## BEGIN Quoted text
CCL: help needed
- From: "Alex. A. Granovsky"
<gran-*-classic.chem.msu.su>
- Subject: CCL: help needed
- Date: Sat, 29 Oct 2005 02:47:54 +0400
Sent to CCL by: "Alex. A. Granovsky" [gran]~[classic.chem.msu.su]
Hi Perry,
> About a year ago I conducted a demonstration in which a single
> processor machine running NetBSD (not Linux, but the principle would
> apply to Linux as well) successfully rebuilt a large software system
> many times faster than a four processor Windows server. The Windows
> machine had more memory, and each individual processor was faster than
> the NetBSD machine's one processor. The reason? The Windows machine
> was unable to keep enough pages in memory to be able to keep its four
> processors running at 100%. The NetBSD box more or less put everything
> it needed into memory once and barely touched the disk again, so its
> processor hit 100% and stayed pinned there. If the Windows machine had
> been able to this, it would have easily outperformed the NetBSD
> machine, but since it could not, most of its four expensive processors
> were sitting idle most of the time.
This is unfair comparison. In fact, we both know this,
but it is much more unfair to give such an incorrect examples
with respect to people who do not.
First of all, describing any benchmark, you must avoid any qualitative
statements. You must fully specify hardware configurations, OS versions
and relevant settings, any nonstandard drivers used, etc..., etc... You must
also provide enough details on the particular benchmark used. In your case, you
should specify compilers used on NetBSD and Windows system, indicate compiler
options of significant impact on the compiler performance, provide sufficient
details on the software system which was rebuilt, explain the way how additional
processors were used (if used at all) during compilation on Windows system,
etc...
Second, we all know that there are many situations when running I/O or
memory-limited
tests on SMP system in parallel results in worse performance than using only
single
thread or single process.
Next, if you used Cygwin to compile on Windows system, you must agree that
there are many situations when it causes significant overhead, e.g., process
initialization,
forking, etc... This overhead is not usually of significance for typical
computational
chemistry programs, but certainly is for compilers. Also, nothing was made to
change
Cygwin version of gcc to optimize it for Windows OS. On the other hand, if you
used
different compiler, it is incorrectly to compare compilation times at all, as
nobody knows
how much additional time was spent generating/optimizing the code.
## END Quoted text
= Set problem 1 =
In the reply to Perry, list each thing Perry should have specified or supplied about his particular compilation benchmark.
= Set problem 2 =
Carry on the reply to Perry from the end of its last sentence.
The records that come next have no connection to the reply to Perry.
## BEGIN Information shown
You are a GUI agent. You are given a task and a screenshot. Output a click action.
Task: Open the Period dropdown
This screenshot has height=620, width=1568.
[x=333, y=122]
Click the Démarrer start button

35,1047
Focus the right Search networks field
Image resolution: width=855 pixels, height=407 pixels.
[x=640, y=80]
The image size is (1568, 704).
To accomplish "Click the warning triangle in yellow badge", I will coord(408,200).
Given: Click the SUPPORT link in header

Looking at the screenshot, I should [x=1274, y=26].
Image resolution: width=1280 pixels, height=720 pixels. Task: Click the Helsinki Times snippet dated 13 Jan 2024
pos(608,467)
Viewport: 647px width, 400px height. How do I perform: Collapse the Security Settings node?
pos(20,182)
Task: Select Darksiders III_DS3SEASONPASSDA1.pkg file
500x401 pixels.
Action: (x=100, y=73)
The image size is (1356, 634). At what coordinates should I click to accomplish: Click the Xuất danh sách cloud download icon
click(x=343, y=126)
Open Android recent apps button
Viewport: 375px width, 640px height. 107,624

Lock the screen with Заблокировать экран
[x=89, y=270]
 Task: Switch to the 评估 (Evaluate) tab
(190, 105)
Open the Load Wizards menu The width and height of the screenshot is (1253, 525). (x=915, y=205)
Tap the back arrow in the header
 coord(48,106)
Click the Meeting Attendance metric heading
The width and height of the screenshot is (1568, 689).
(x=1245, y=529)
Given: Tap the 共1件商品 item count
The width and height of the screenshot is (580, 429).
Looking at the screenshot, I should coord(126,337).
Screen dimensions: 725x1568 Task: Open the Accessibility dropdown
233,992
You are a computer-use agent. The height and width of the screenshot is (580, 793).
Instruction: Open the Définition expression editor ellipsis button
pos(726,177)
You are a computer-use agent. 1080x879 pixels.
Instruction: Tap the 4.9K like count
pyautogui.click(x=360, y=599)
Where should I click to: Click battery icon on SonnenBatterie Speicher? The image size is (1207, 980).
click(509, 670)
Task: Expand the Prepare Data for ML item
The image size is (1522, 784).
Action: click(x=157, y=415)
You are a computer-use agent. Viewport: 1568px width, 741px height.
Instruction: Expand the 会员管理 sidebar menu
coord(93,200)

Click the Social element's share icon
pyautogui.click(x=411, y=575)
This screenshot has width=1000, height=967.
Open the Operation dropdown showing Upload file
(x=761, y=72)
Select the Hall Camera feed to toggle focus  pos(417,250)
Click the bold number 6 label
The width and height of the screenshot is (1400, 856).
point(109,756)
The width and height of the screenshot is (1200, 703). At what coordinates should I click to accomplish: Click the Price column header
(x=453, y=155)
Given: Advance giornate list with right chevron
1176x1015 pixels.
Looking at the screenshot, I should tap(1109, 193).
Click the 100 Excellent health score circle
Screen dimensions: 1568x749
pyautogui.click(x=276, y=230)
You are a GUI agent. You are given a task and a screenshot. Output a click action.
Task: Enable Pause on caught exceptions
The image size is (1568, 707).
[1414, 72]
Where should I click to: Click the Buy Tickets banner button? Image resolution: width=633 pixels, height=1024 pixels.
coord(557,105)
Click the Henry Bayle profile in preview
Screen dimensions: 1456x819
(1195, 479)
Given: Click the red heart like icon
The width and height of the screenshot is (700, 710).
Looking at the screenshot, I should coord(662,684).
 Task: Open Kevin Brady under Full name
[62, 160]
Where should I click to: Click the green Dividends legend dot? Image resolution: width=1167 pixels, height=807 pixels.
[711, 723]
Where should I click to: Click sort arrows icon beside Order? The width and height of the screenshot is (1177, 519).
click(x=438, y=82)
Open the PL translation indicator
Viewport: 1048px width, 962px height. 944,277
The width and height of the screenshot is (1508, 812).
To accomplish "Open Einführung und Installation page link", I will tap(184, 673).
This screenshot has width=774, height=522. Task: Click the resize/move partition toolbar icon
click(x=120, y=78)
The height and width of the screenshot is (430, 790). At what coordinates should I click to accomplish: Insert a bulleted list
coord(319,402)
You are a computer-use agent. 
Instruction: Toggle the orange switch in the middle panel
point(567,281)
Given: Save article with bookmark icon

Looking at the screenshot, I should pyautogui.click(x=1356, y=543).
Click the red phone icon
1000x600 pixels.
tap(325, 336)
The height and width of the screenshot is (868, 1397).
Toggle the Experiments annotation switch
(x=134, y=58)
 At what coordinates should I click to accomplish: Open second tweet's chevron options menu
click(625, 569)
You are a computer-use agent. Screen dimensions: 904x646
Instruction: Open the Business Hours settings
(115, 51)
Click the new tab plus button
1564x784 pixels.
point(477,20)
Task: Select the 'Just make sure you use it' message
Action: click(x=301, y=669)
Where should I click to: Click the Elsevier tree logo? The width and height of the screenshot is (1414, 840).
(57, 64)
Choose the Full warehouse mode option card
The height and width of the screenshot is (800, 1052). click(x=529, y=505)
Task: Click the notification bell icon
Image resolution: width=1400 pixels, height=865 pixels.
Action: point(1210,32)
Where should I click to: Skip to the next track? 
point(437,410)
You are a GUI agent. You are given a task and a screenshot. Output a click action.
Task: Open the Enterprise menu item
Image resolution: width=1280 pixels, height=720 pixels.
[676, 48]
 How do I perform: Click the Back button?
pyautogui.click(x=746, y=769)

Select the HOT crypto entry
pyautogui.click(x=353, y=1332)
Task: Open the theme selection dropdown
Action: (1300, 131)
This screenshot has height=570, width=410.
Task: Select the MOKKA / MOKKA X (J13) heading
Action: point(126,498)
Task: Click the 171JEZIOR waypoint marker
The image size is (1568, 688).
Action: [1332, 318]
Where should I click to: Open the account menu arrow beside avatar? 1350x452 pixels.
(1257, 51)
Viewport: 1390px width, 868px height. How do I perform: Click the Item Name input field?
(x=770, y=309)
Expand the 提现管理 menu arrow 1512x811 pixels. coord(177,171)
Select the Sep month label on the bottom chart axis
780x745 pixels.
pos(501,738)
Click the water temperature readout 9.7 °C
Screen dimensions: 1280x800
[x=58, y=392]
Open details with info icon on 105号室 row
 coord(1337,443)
## END Information shown
= Reply 1 =
- The compilers used on the NetBSD and Windows systems
- The compiler options with a significant impact on compiler performance
- Sufficient details on the software system that was rebuilt
- An explanation of how the additional processors were used, if at all, during compilation on the Windows system

= Reply 2 =
Finally, you must admit that this is not the type of benchmark of
interest/importance
for typical computational chemist. In CC, building the project is not the most
time-consuming
step, using the program for number-crunching is. This is why I suggested to use
PC GAMESS
as the benchmark. It seems you are not very familiar with typical Quantum
Chemistry codes,
otherwise, you would easily recognize that any non-trivial high quality QC
program can be used
to impose (or model) almost any desired scenario of loads on OS and computer
hardware.
> I've personally conducted extensive benchmarking on this specific
> topic, and I've read enormous amounts of Microsoft documentation.
So did I too.
> The page cache policy in Windows is utterly primitive. As a result of
> this, file pages are evicted from cache long before they need to
> be.
> You can, of course, set the registry key to tell the box to behave as
> a file server, at which point, executable pages are evicted from cache
> long before they need to be. There is no in between. There are no
> pluggable policies. You can't even tune the policy that is there.
This is only partially true. Windows API provides standard ways
for any particular application to optimize its memory and I/O usage.
Most of these API calls do not require any nonstandard rights to be used,
some (potentially having system-wide effects) do require them but these
rights can always be granted on per-user or per-group basis. What is important
is to use this API and to use it properly. This is simply quite a different
philosophy -
to allow application itself to optimize his execution strategy. Well, it is
evident
that only application itself knows the best way of how it should be executed,
and how OS resources should be managed for the best performance. One can spent
lots of years improving OS kernels - and it is surely worth while - but there
always
be applications for which the default OS algorithms will perform badly.
> This specific issue comes down to this: Windows does not have a true
> unified VM subsystem architecture in which the buffer cache is
> properly integrated into the virtual memory subsystem. It also does
> not have a flexible, self tuning mechanism for managing the tradeoff
> between using memory for executable pages, data pages and file cache
> pages. The result of this is that it does lots of I/O when it doesn't
> need to, drastically hurting performance.
I do not agree with this. Certainly, Windows' caching algorithms
differs from that of Linux or BSD derivatives. Sure there are situations
when the performance of Unix-like strategies is better (or worse). Nevertheless,
this is almost irrelevant to real computational chemistry, where we typically
have one of two scenario - either huge data files (to be handled either
sequentially
or randomly), or very compact data files. The intermediate case is exotic.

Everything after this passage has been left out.